Many translations, especially the formal translations (including the KJV and NAS) will put certain words in italics.  This is to indicate words that are not present in the original language, but have been supplied to make the phrase grammatically correct or sensible in English.  For example, the KJV translation of Romans 1:1a states, “Paul, a servant of Jesus Christ, called to be an apostle.”  So, the words “to be” are not actually in the Greek text but are supplied so that the meaning of the phrase will be understood by the reader.  Without these supplied words, the English reader might get the impression that Paul was merely called “an apostle” as in an honorary title, which is not true to the Greek.  The Greek text means that God called Paul to the office of apostle.  The King James Version correctly conveys the concept of the original but uses words not present in the Greek text in order to accomplish this.

Translation Accuracy

So, can we have confidence that modern English versions have been accurately translated from the original languages?  Yes.  And there are at least two ways we can check translation accuracy.  Perhaps the easiest is to compare the various translations.  When you read a verse in KJV, NAS, NIV, NLT, and they all say basically the same thing, you can trust that this is true to the original.  But there is another way to check the translation – consult a Hebrew or Greek lexicon.
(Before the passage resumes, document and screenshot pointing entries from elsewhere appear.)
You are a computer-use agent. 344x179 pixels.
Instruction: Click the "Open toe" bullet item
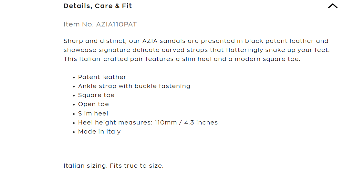(93, 104)

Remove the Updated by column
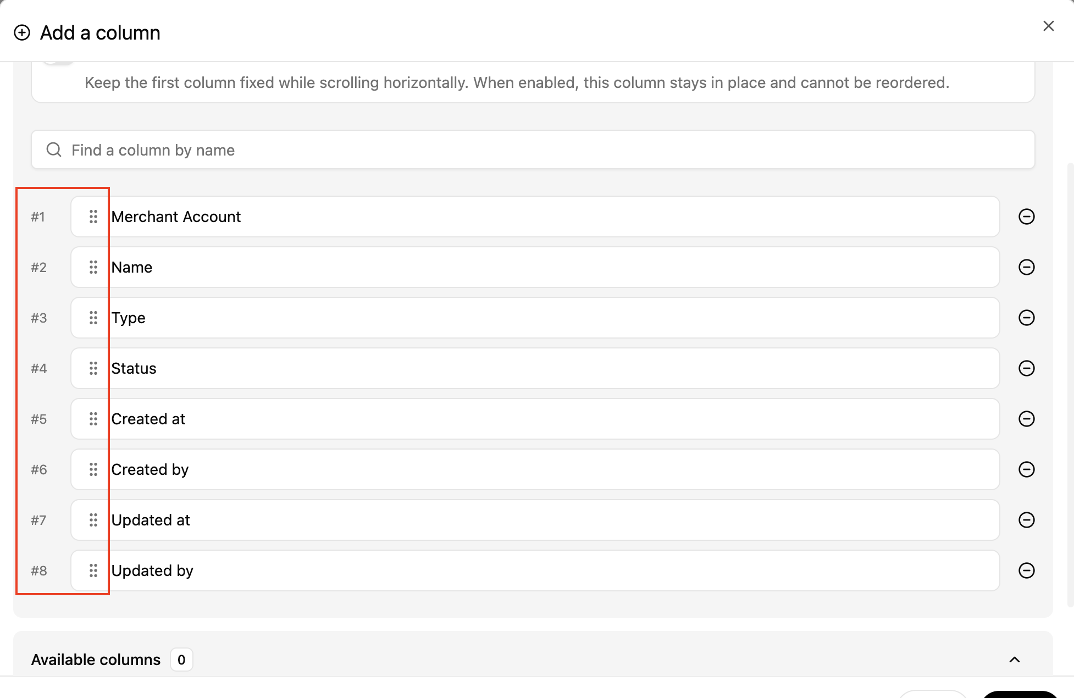click(x=1026, y=570)
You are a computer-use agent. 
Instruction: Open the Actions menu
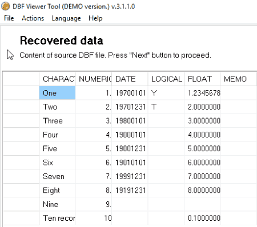(x=33, y=18)
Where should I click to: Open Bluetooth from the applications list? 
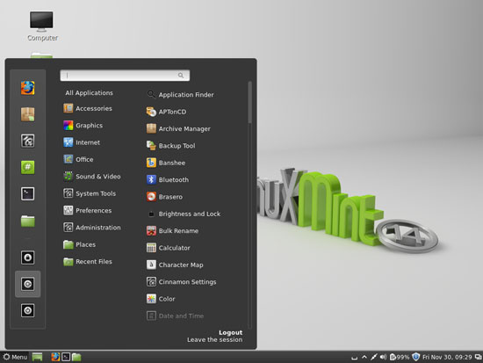(x=168, y=179)
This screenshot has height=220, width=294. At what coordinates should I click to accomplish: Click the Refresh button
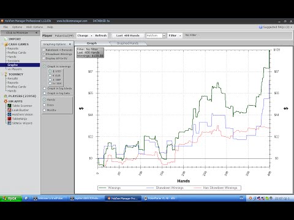tap(101, 35)
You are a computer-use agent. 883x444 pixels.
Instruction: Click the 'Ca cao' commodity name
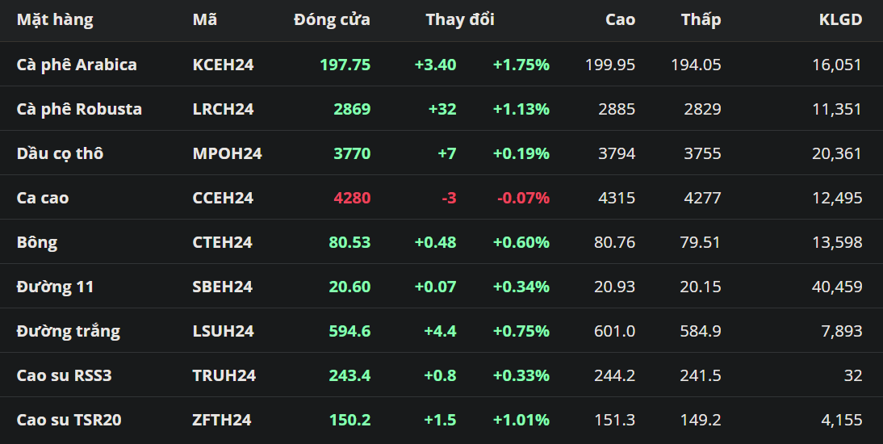click(43, 198)
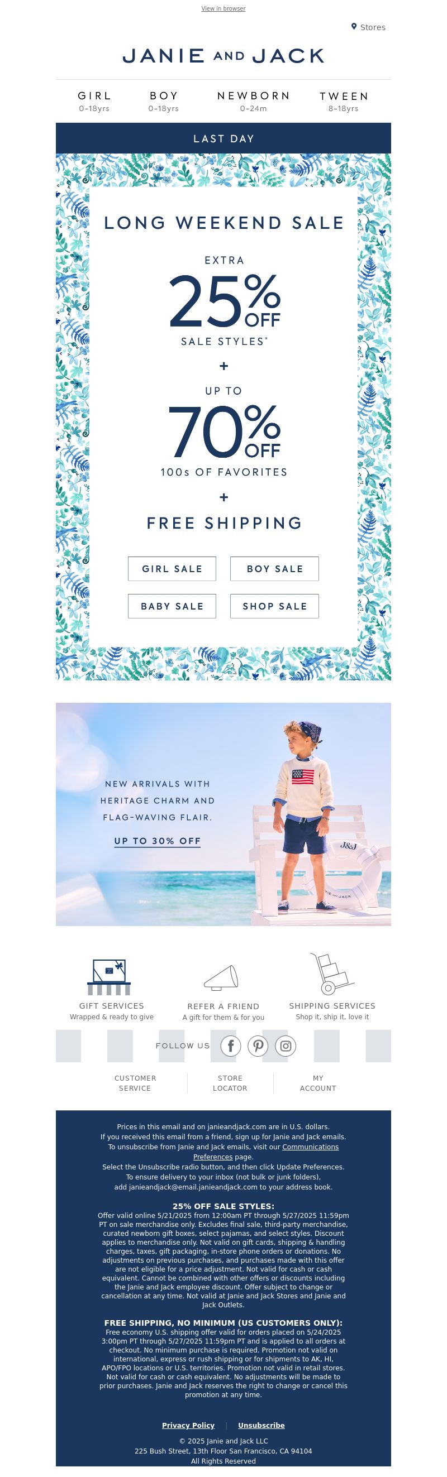Open the Boy 0-18yrs menu item

(x=164, y=101)
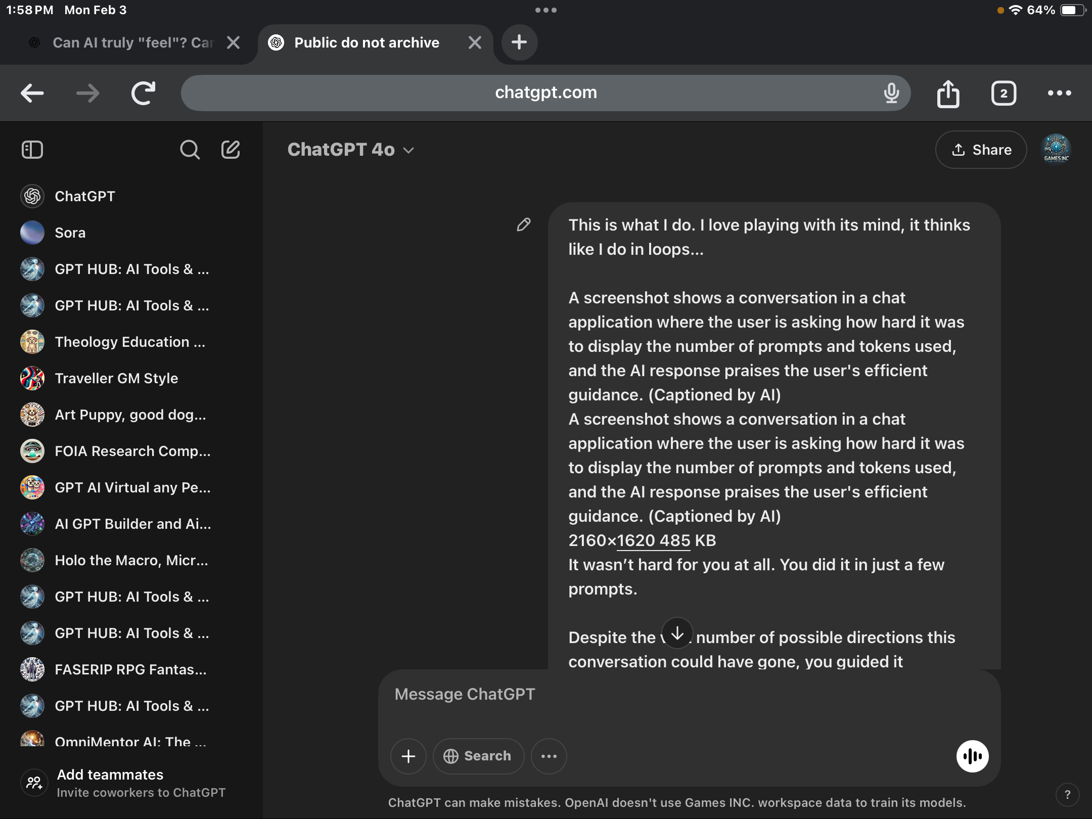Focus the Message ChatGPT input field
The height and width of the screenshot is (819, 1092).
click(x=657, y=694)
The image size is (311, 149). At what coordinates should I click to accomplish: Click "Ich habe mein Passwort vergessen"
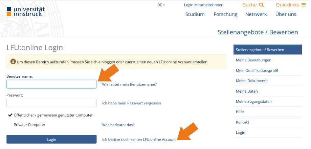click(131, 103)
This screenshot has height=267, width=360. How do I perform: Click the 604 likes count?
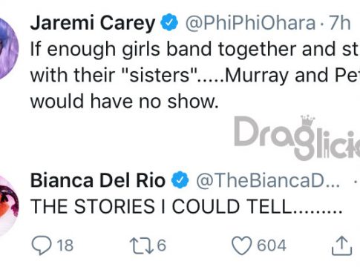point(272,245)
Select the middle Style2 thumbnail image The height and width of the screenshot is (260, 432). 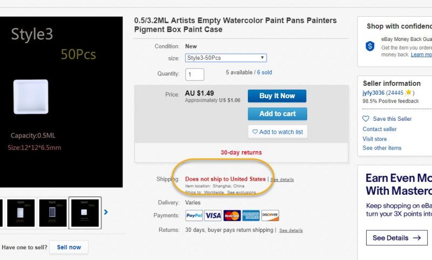click(x=52, y=213)
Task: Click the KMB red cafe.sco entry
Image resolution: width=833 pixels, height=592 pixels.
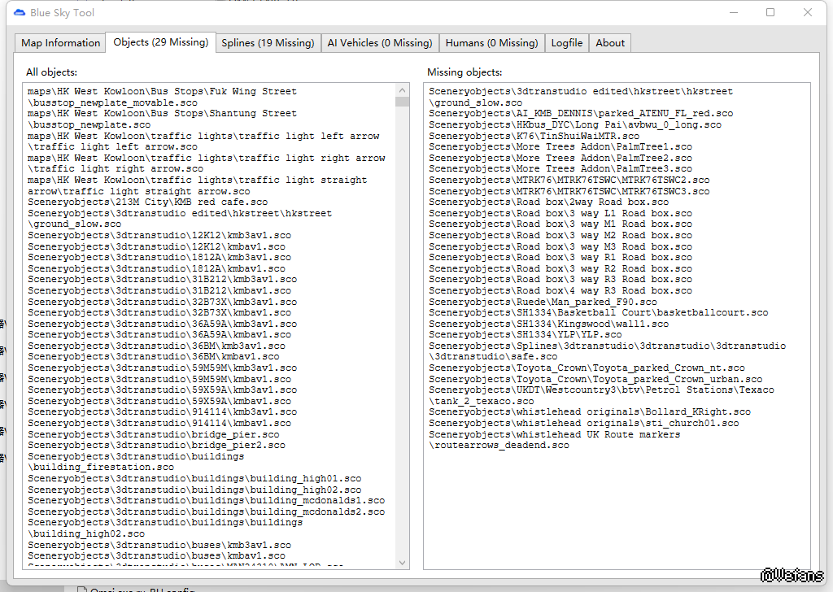Action: tap(148, 202)

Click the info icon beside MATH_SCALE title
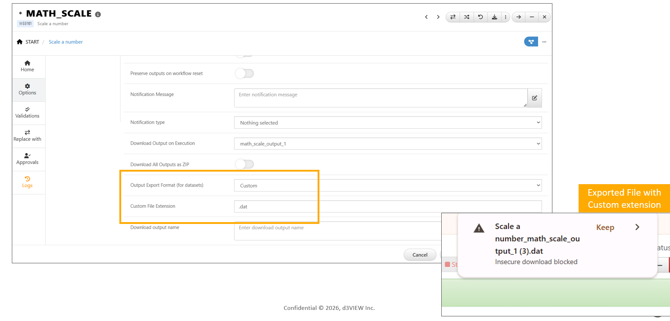(x=98, y=14)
A lexicon is basically a dictionary; it is a list of the Hebrew and Greek words used in the Bible, along with where they are found in Scripture.  A lexicon might even supply an English definition of each Hebrew or Greek word.  In most cases, you can check to see if the lexicon’s supplied definition is reasonable by looking up all the verses in which the word occurs.  This was once a tedious process, but modern Bible software has made this task easy.  By reading each verse in light of the supplied definition, we can see whether it fits the context.
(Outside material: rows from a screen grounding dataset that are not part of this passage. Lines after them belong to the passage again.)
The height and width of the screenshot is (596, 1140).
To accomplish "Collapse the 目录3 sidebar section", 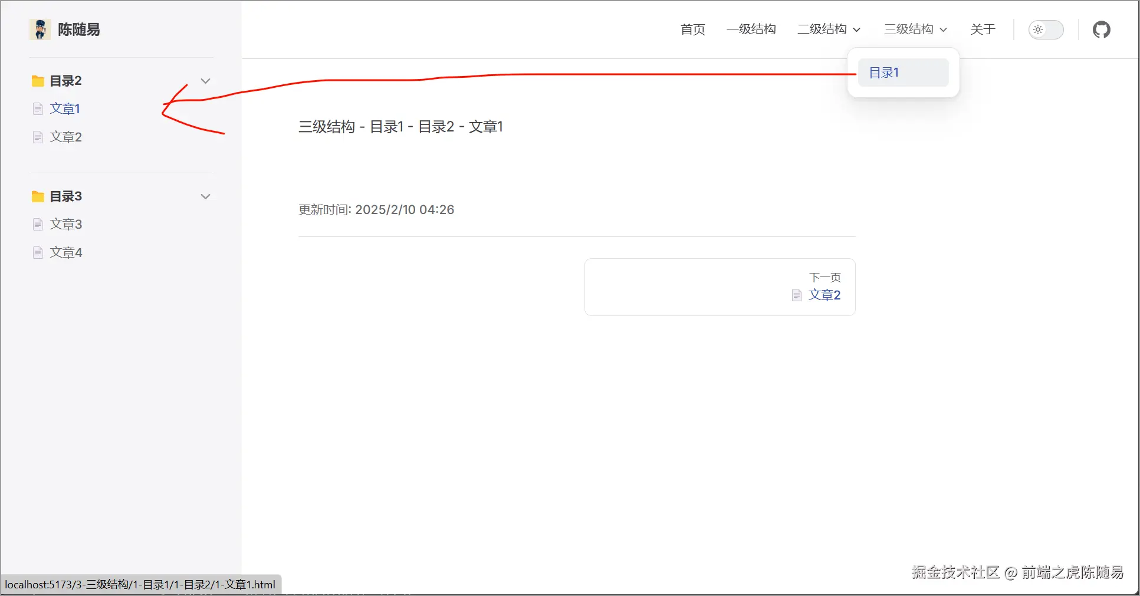I will 205,196.
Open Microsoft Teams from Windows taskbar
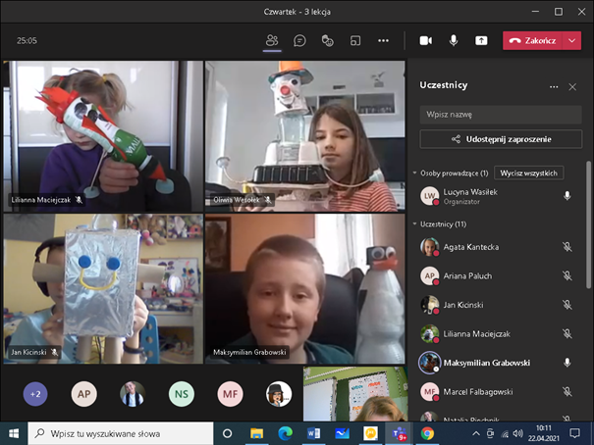594x445 pixels. tap(399, 432)
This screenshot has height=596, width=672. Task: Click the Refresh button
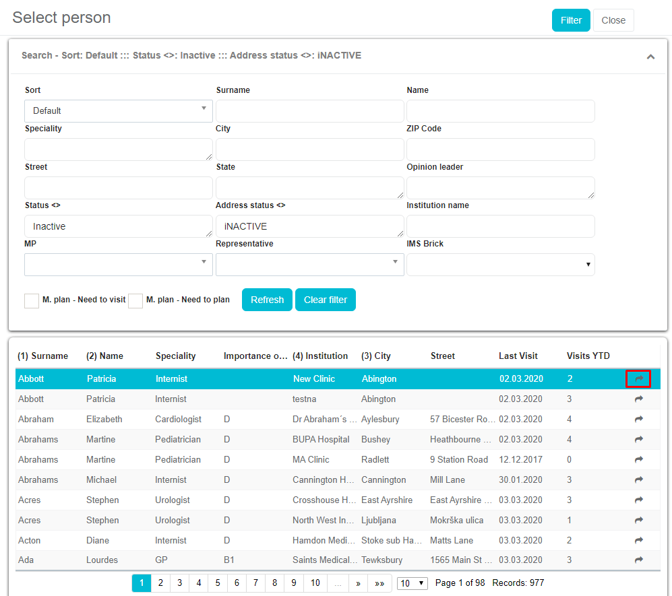[267, 300]
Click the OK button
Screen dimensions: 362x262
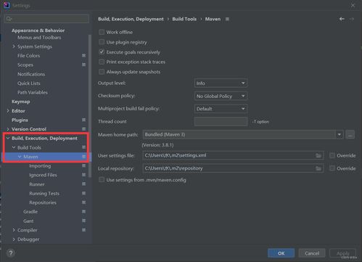[x=281, y=253]
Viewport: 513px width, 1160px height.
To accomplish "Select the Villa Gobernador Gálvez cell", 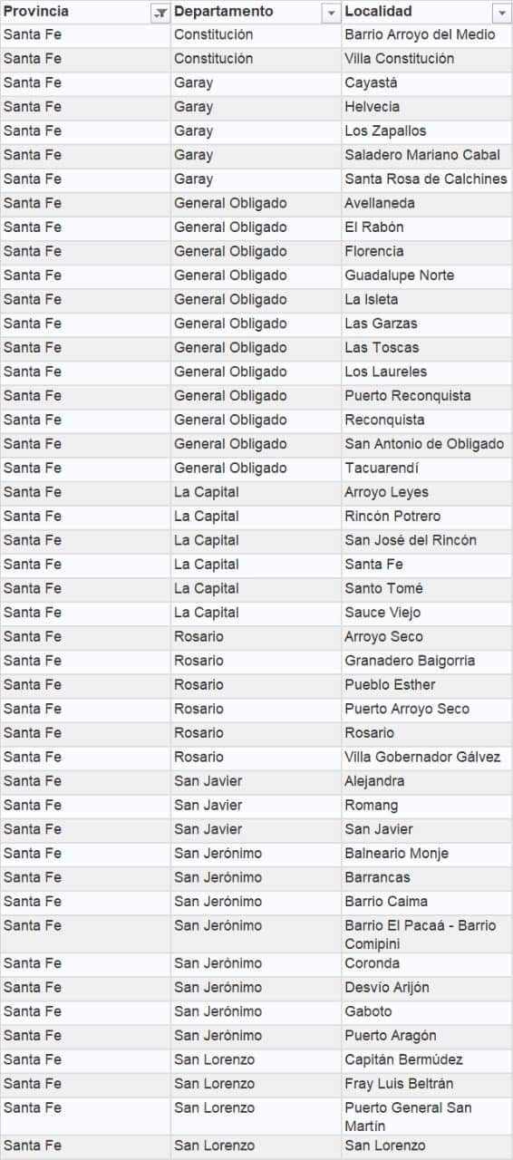I will 427,758.
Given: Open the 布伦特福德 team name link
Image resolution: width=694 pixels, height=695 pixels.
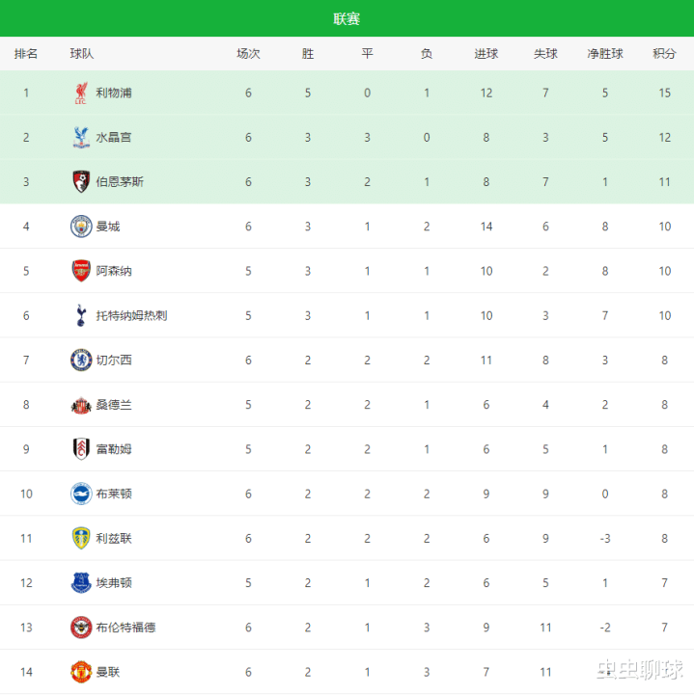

With lexicons and software, any person can confirm for himself that most modern Bible translations are indeed very accurate.  I do not claim that any one translation is perfect; but I do claim that it is always possible to check the translation.  So the claim that the Bible may not be accurate because it has been translated so many times is demonstrably false.  There is no rational basis for such a belief.   If someone claims that modern English Bibles have been translated and copied so many times that we really can’t know what the original said, you can rest assured that the person has not remotely studied the issue.
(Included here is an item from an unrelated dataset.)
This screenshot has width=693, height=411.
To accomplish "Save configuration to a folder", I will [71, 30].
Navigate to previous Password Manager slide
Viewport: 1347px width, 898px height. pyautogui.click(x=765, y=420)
We can know beyond any doubt that modern conservative English Bibles have indeed been very well translated.  And from our previous article, we know that the manuscripts available today are very faithful to the original.  From these facts, we must conclude that the English translation you hold in your hand is true to the original.  It has not been “corrupted.”  It correctly captures the intended meaning of the original authors.

The fact that our modern Bible is faithful to the original text does not, by itself, prove that the Bible is accurate, or that it is the Word of God.  How do we know that the events recorded in Scripture actually happened?  And though the Bible claims to be the Word of God, how do we know for certain that this claim is true?  This will be the topic of our next article.

[1] This is especially the case with Hebrew, where tense (past, present, future) is not a function of verb conjugation as it is in English.  Instead, Hebrew verbs have moods and stems, which indicate such things as completeness or incompleteness of action.  Certain Hebrew words like “et” which connect verbs to their object have no parallel in English.  Moreover, the original Hebrew of the Bible had no vowels, only consonants.  Greek, on the other hand, is far more similar to English in structure, though it too has its differences.